Introduction:  The practice of learning from medical errors is well-established and well-researched in the literature on morbidity and mortality conferences. However, durable learning from case-based education occurs not only through the analysis of medical errors but also through the evaluation of how critical decisions were made to result in a positive clinical outcome, what we will call a "good save." The aim of the current study is to provide an overview of how US-based emergency medicine residencies are teaching using "good saves."

Methods: A national survey of emergency medicine (EM) residency leadership was distributed through the Council of Residency Directors (CORD) and the Society of Academic Emergency Medicine (SAEM) listservs. A descriptive analysis of the results was undertaken.

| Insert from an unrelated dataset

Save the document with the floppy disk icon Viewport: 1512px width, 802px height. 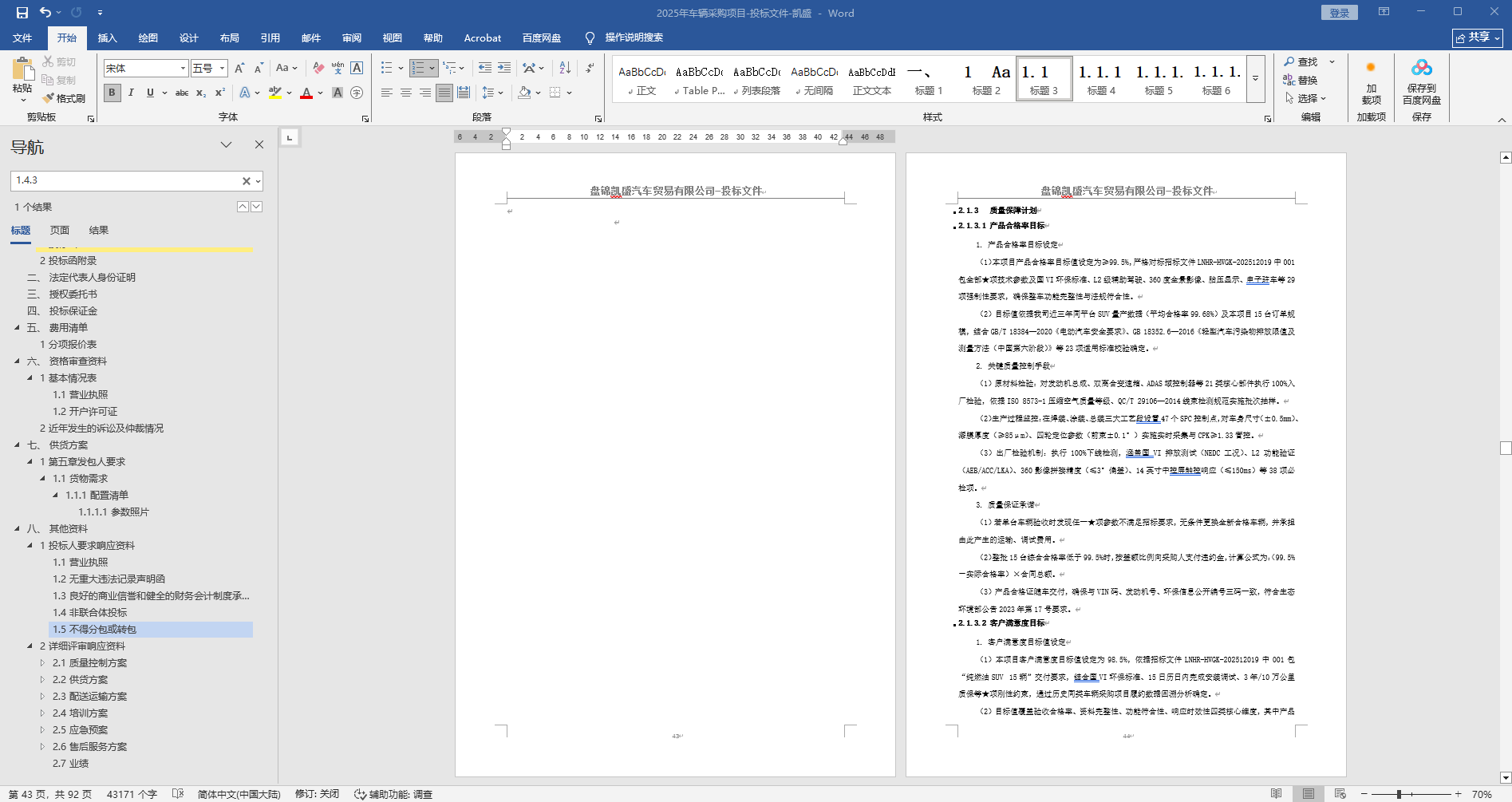click(x=22, y=13)
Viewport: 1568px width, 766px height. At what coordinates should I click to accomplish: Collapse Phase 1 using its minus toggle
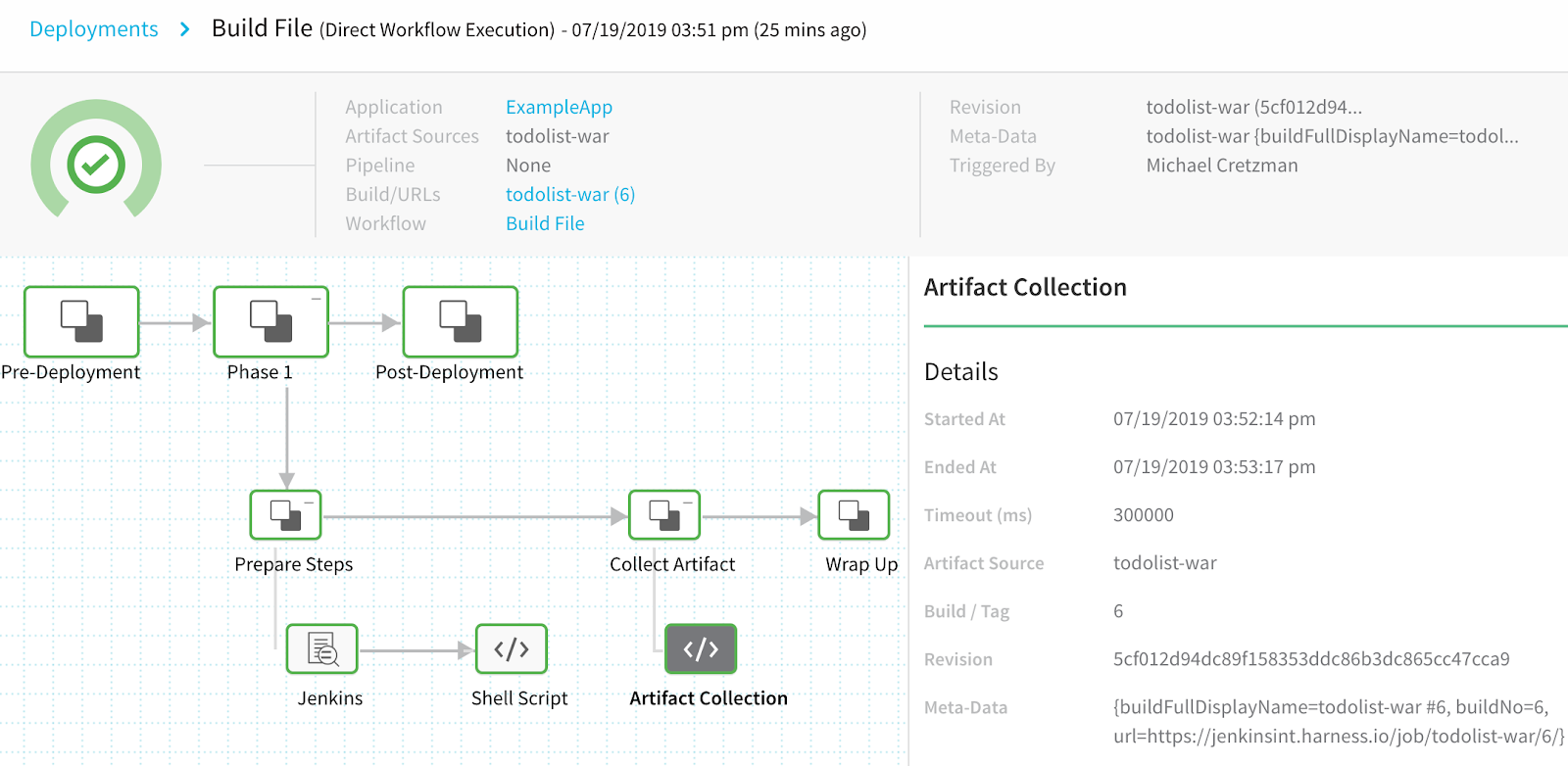pos(317,299)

Results: Residency leadership representing 67 different US EM training programs participated in our survey. Of these, only 19 programs use formal learning objectives and dedicated education time to teach from "good saves." Thirty-six programs provide informal recognition, often in the form of a "shout-out." Residency leadership is motivated to provide this recognition and learning through efforts to promote wellness and resiliency among EM residents. Notably, the use of prizes and awards is not necessary.

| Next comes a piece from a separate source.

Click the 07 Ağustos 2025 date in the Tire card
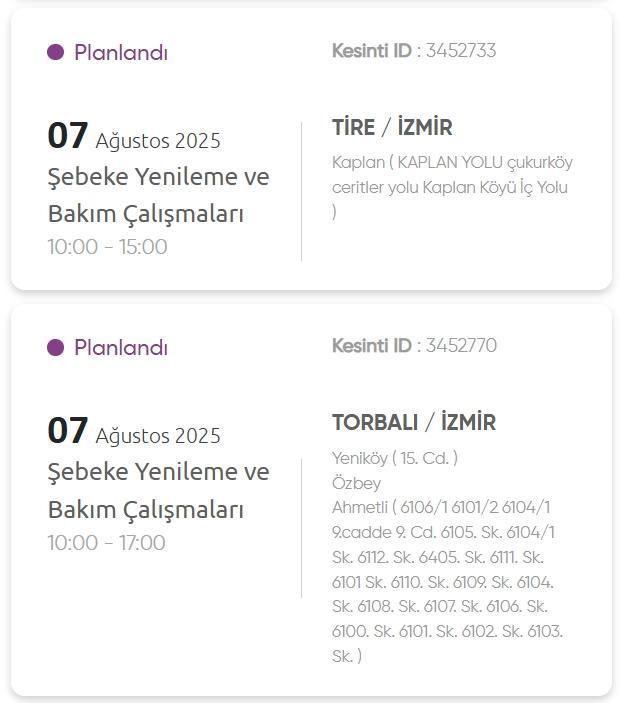620x703 pixels. pyautogui.click(x=134, y=137)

Discussion: Some EM residencies in the United States are making targeted efforts to promote the recognition of successful clinical care. This recognition and education are being used as tools both to promote wellness and to teach resiliency. However, there is wide heterogeneity in approaches. Our survey provides examples of the many ways that "good saves" can be incorporated into any EM residency curriculum with the potential for significant impact.